**Work instruction**
Set down exactly the lines from the one containing "You are a computer-use" to the final line of the records below, with every picture omitted.

Saved data entries
──────────────────────────────

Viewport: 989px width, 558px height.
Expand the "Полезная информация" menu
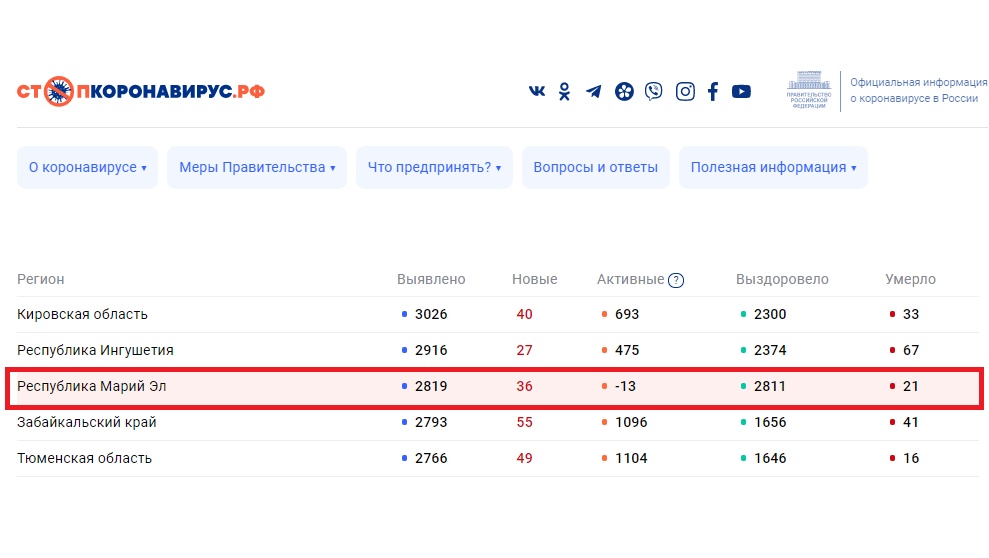[773, 168]
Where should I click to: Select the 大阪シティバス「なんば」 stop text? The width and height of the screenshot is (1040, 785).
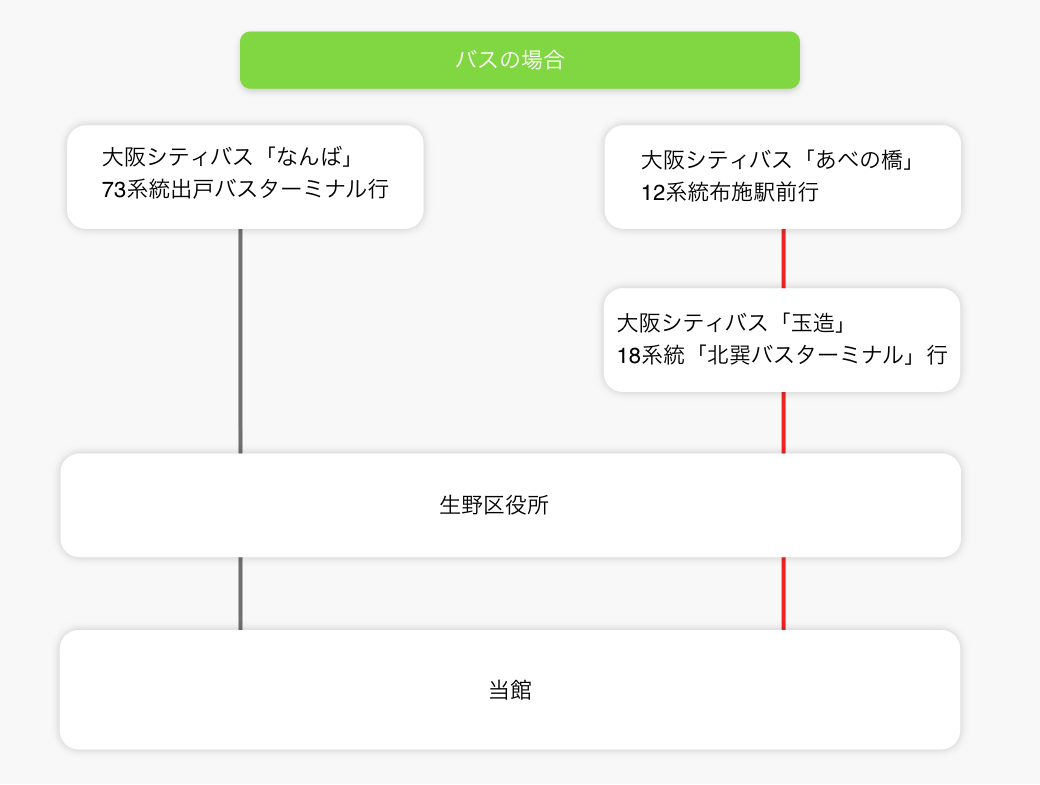[230, 158]
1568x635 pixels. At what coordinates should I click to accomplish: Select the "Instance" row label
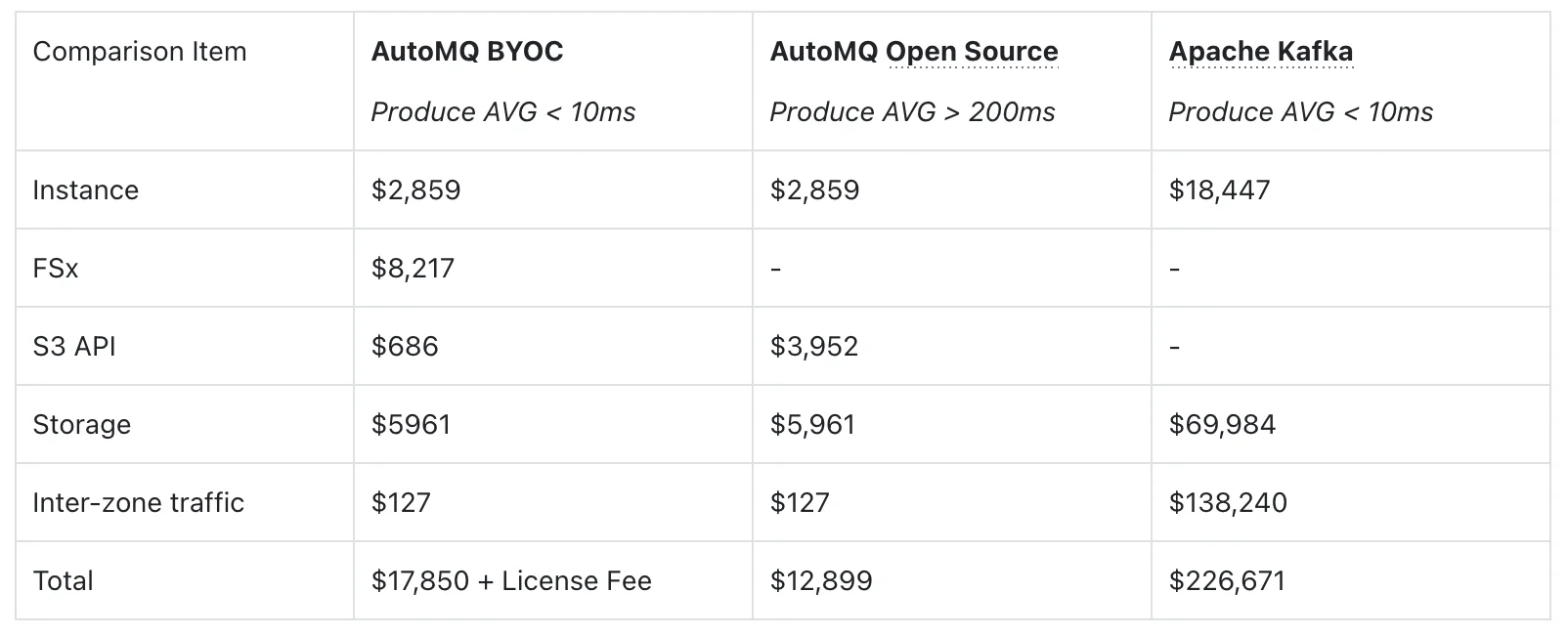[x=85, y=190]
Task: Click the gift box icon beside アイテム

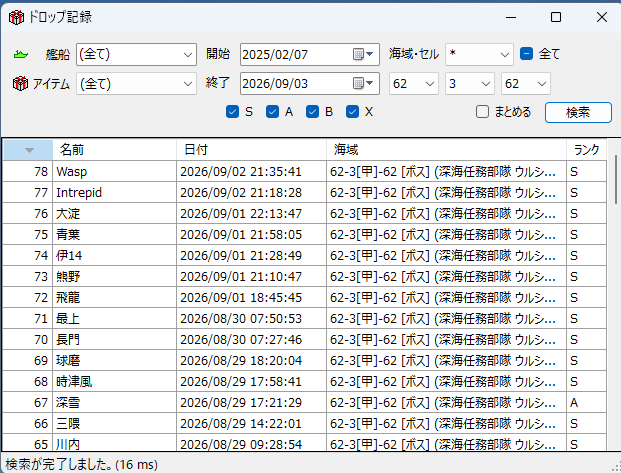Action: pyautogui.click(x=20, y=84)
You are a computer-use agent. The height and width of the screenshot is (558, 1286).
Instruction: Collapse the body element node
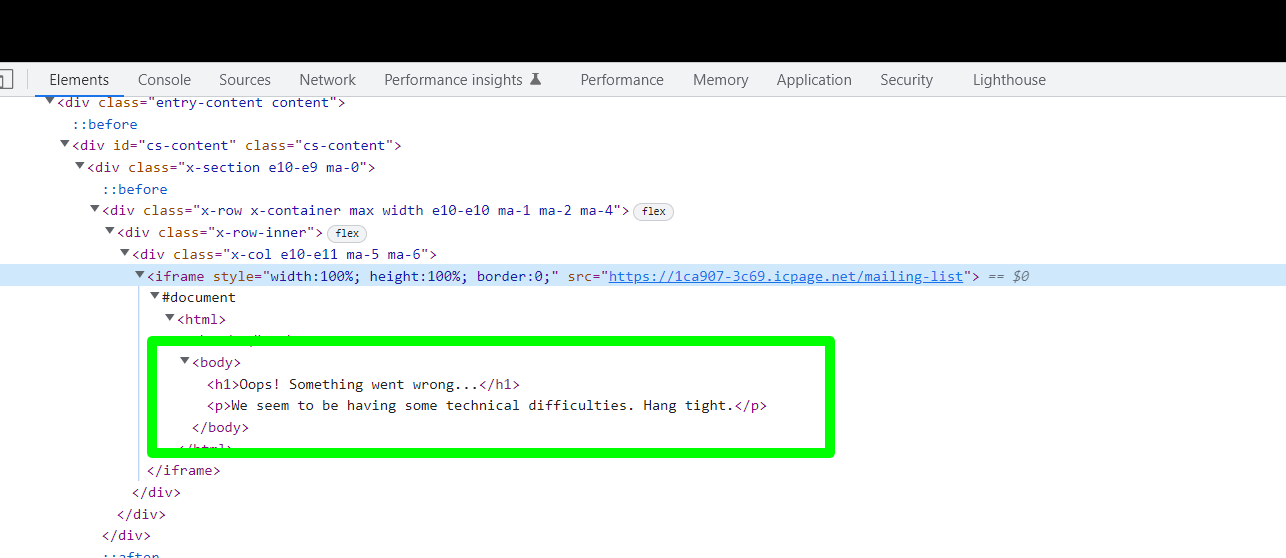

──────────────────────────────

**Answer space**
You are a computer-use agent. The height and width of the screenshot is (558, 1286).
Instruction: Collapse the body element node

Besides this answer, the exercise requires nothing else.